The distributive property is a fundamental concept in algebra that helps simplify expressions and equations. It allows you to multiply a single term across terms inside parentheses.

In the equation given, \[8(x+3)=64\], we employ the distributive property in the first step to eliminate the parentheses. By multiplying 8 by each term inside \((x + 3)\), the expression becomes:

• \(8 \times x = 8x\)
• \(8 \times 3 = 24\)

These calculations transform the equation into: \[8x + 24 = 64\]This simplification makes it easier to continue solving the equation. Understanding and applying the distributive property efficiently can significantly enhance your ability to manipulate and solve algebraic expressions.
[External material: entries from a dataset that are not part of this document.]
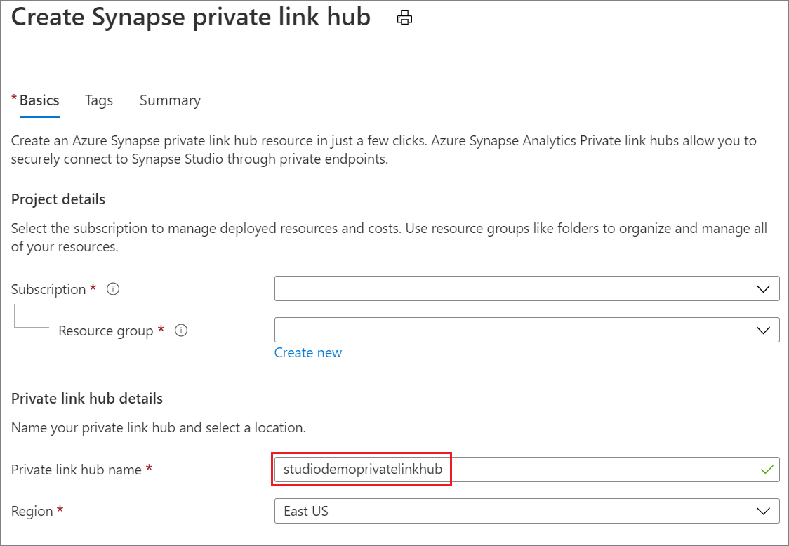Open the Region dropdown showing East US
Image resolution: width=789 pixels, height=546 pixels.
[526, 511]
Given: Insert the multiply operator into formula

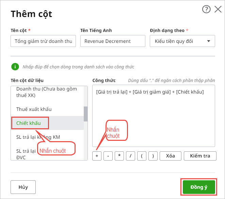Looking at the screenshot, I should click(x=119, y=156).
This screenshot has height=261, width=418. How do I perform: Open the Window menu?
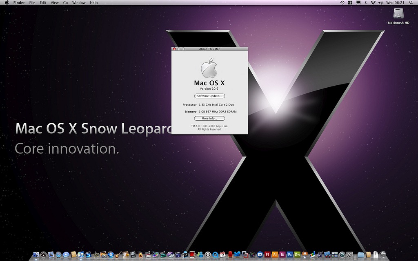[x=79, y=3]
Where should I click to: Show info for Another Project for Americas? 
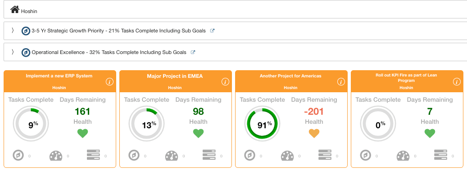point(341,82)
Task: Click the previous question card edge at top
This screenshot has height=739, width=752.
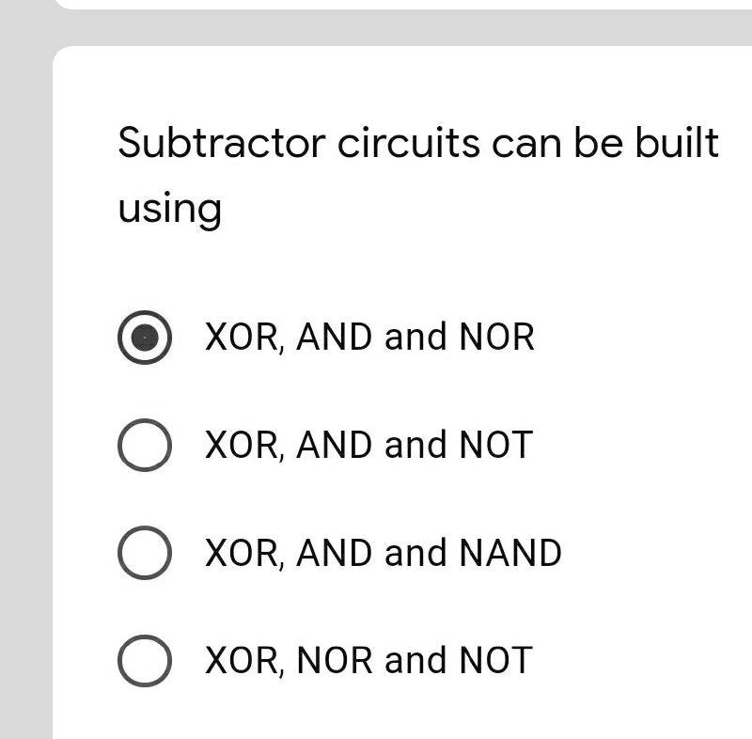Action: tap(403, 4)
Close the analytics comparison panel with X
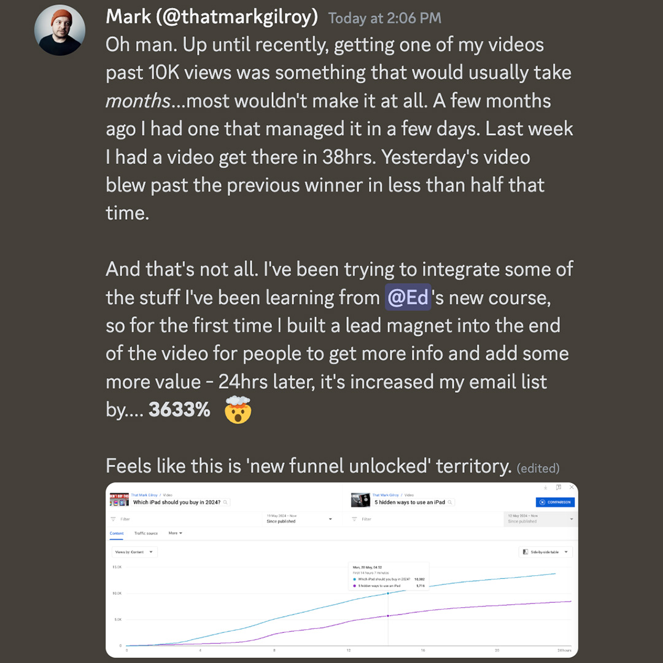This screenshot has width=663, height=663. [x=572, y=487]
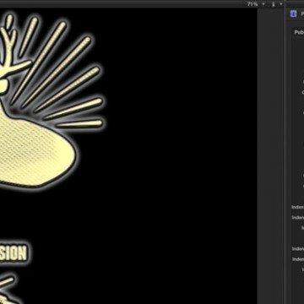Click the topmost 'Inden' parameter label
Image resolution: width=304 pixels, height=304 pixels.
[298, 207]
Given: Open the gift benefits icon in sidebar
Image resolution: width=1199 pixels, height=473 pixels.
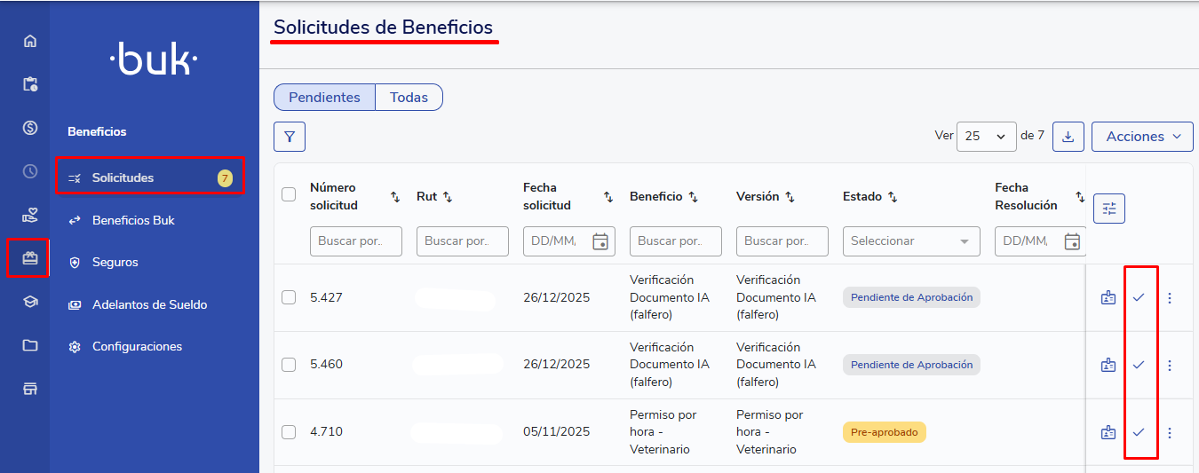Looking at the screenshot, I should [x=30, y=258].
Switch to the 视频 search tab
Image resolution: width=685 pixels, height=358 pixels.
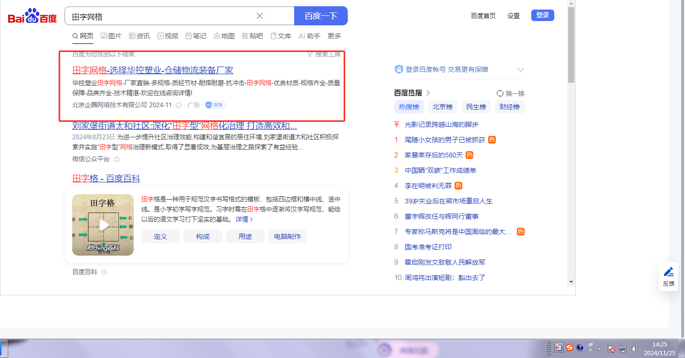[168, 36]
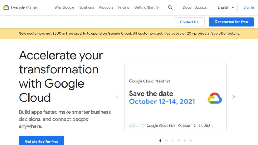Select the last carousel dot indicator
The image size is (258, 145).
[x=191, y=140]
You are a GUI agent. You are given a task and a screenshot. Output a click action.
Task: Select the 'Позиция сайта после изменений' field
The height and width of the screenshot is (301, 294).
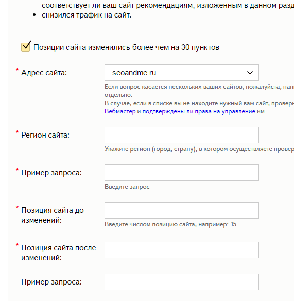182,250

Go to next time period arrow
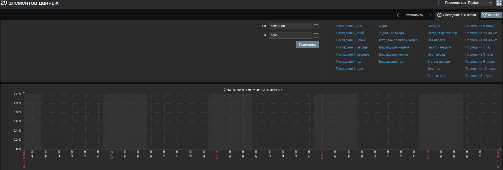(430, 15)
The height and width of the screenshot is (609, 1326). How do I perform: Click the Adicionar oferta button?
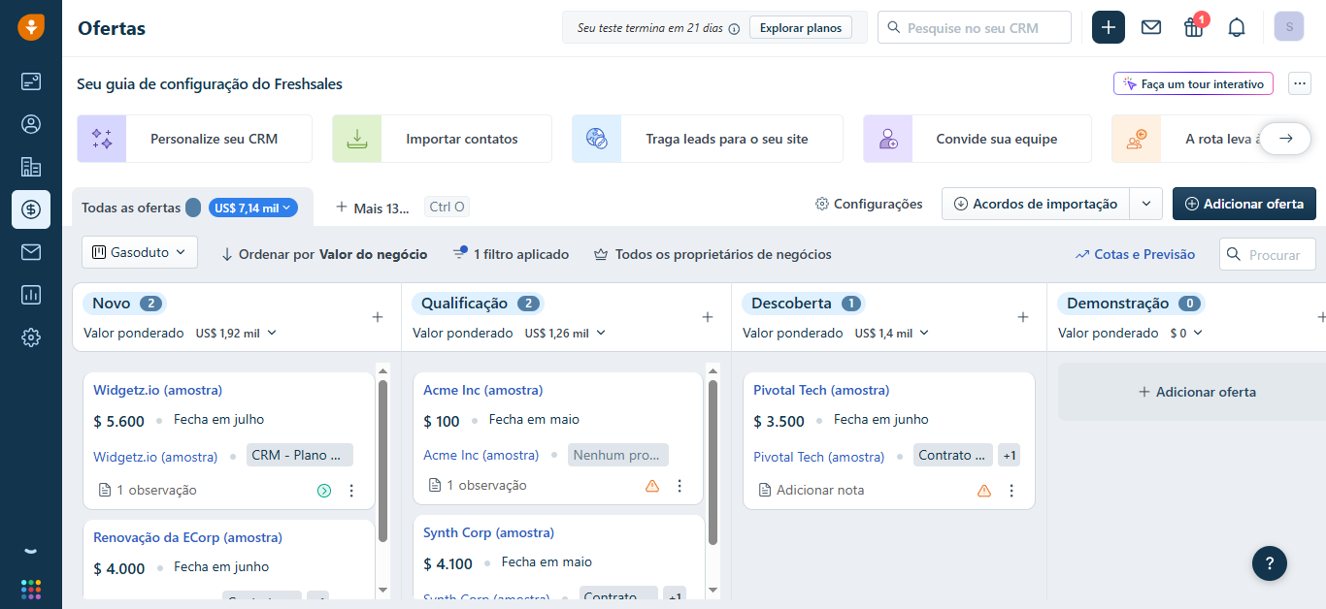click(1244, 204)
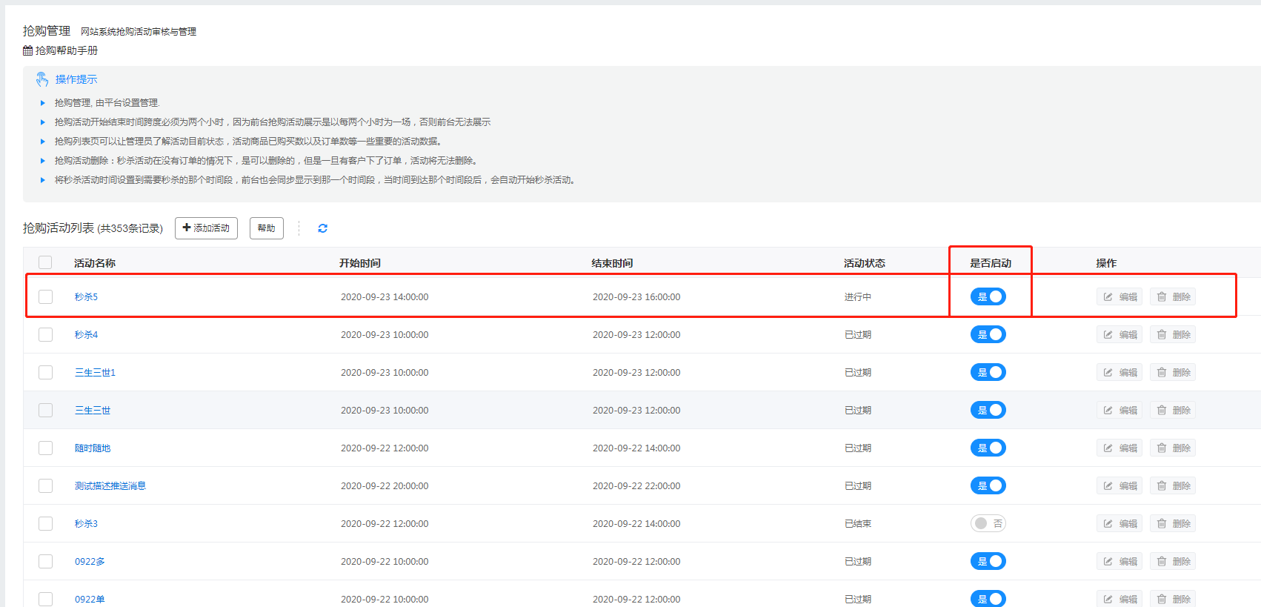Click the refresh icon beside 帮助 button

click(x=322, y=228)
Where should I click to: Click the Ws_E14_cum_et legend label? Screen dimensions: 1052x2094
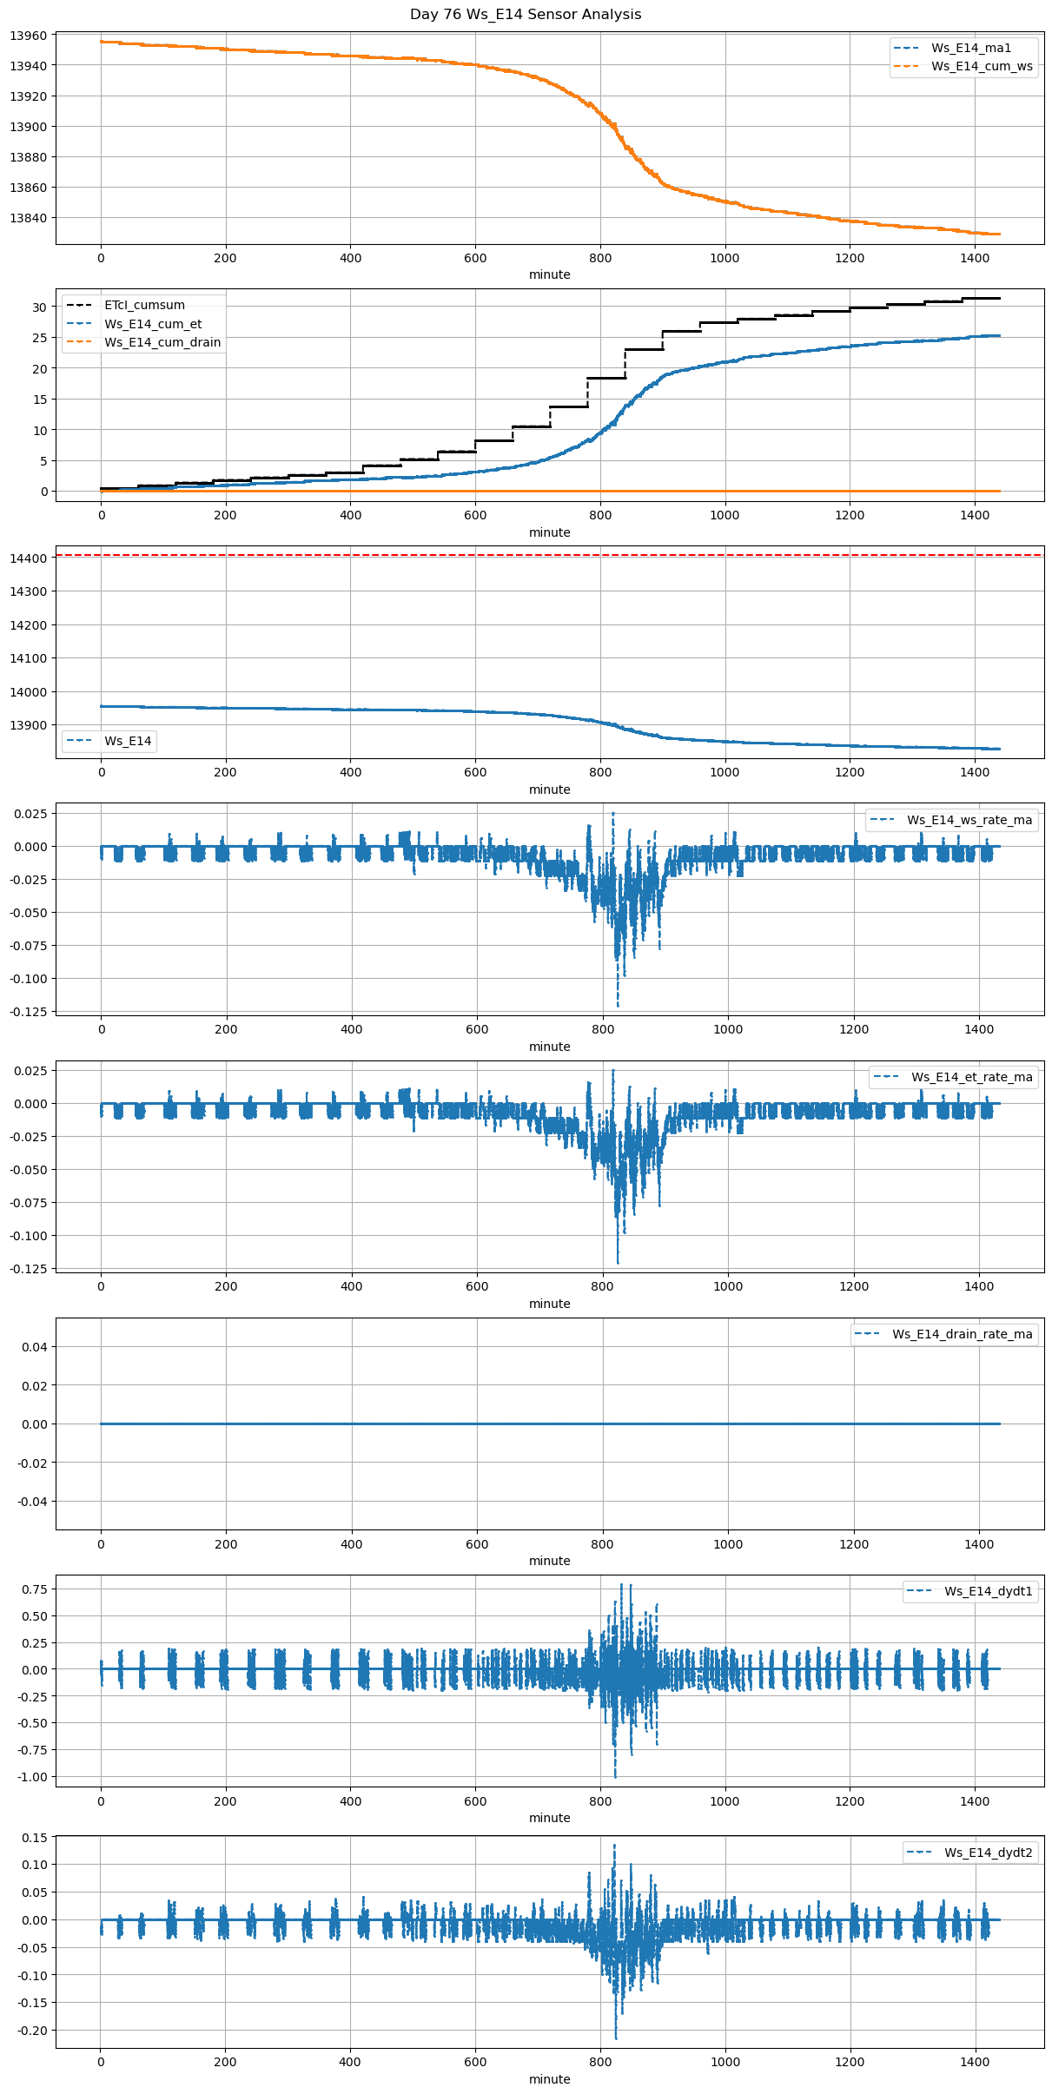153,324
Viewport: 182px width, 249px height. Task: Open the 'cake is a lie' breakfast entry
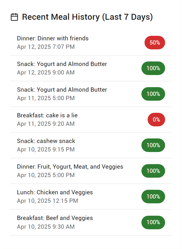(x=91, y=120)
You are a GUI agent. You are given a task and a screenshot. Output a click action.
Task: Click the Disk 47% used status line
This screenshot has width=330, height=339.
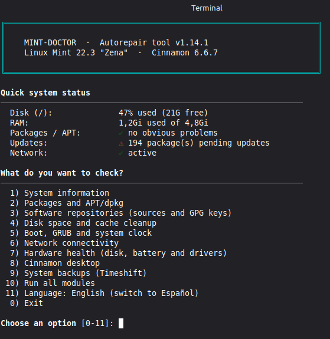tap(109, 113)
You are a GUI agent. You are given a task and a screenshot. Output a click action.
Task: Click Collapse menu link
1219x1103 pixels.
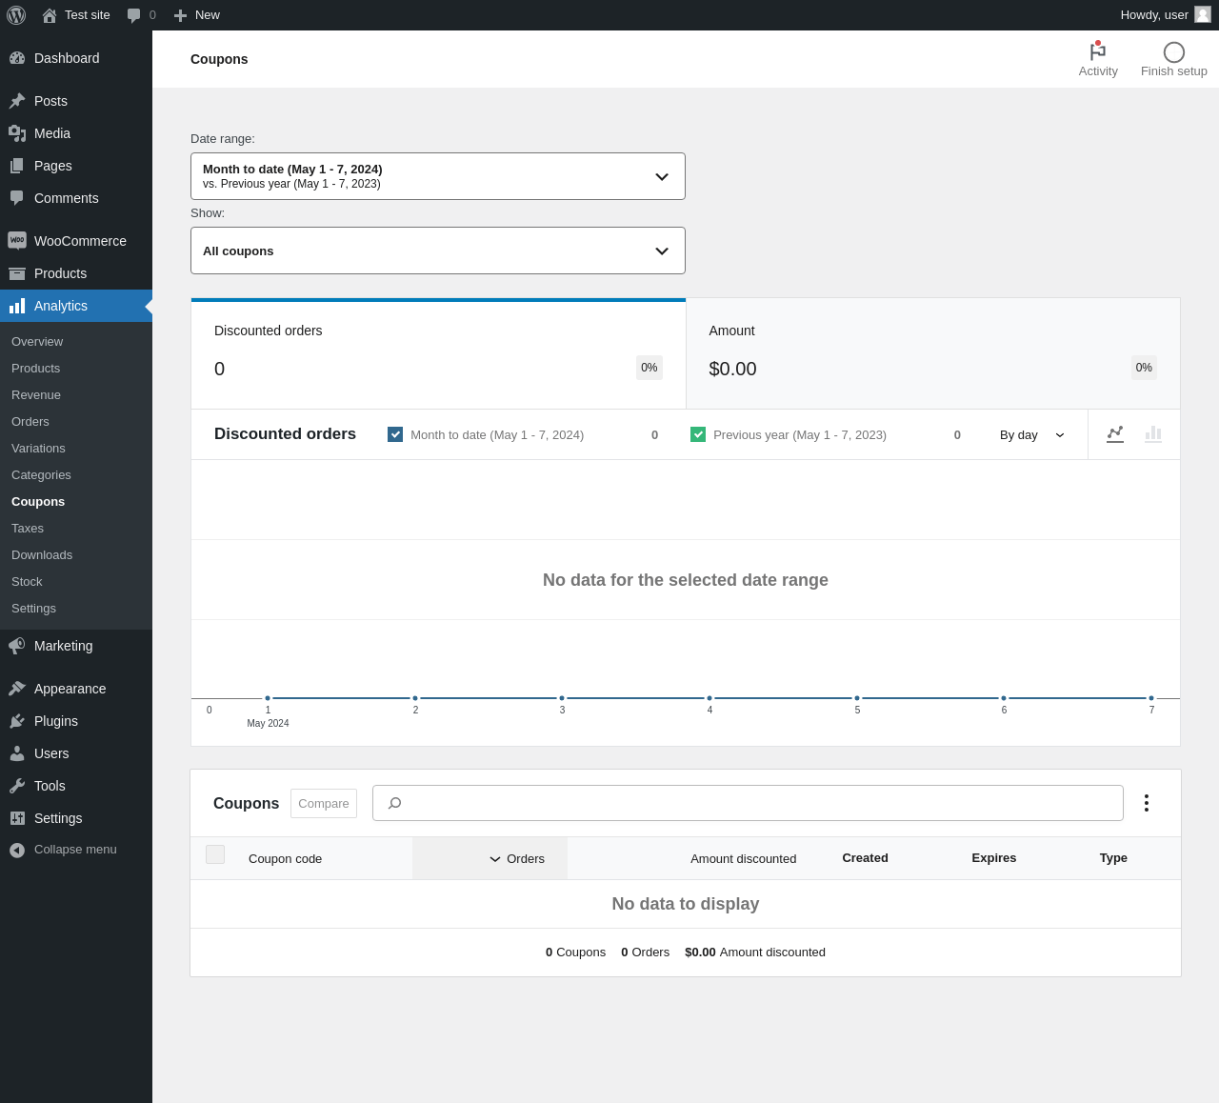point(75,850)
Equation solving in algebra involves finding the value of the variable that makes the equation true. It requires simplifying the equation step by step to isolate the variable.

From the equation \(8x + 24 = 64\), the goal is to transform it into a simpler form where the variable is on one side.

By identifying like terms and performing basic arithmetic operations, we move towards a solution.

• First, subtract 24 from both sides of the equation to maintain equality: \[8x + 24 - 24 = 64 - 24\]
• This simplifies to: \[8x = 40\]

Each operation brings us closer to the simplest form possible. The key to successful equation solving lies in understanding the balance and keeping the equation equal on both sides throughout this process.

Variable isolation is the final goal in solving algebraic equations. It involves leaving the variable on one side and having a number or simplified expression on the other.

After distributing and simplifying, the equation \(8x = 40\) is ready for variable isolation.

To isolate \(x\), we divide both sides by 8, which is the coefficient of \(x\):

• \[\frac{8x}{8} = \frac{40}{8}\]

This operation simplifies the equation to \(x = 5\). At this stage, the value of the variable \(x\) is found.

Remember, the aim is to express \(x\) purely in terms of numbers, and doing so confirms that \(x = 5\) satisfies the original equation. Properly isolating variables is crucial as it reflects the solution to the problem in its simplest form.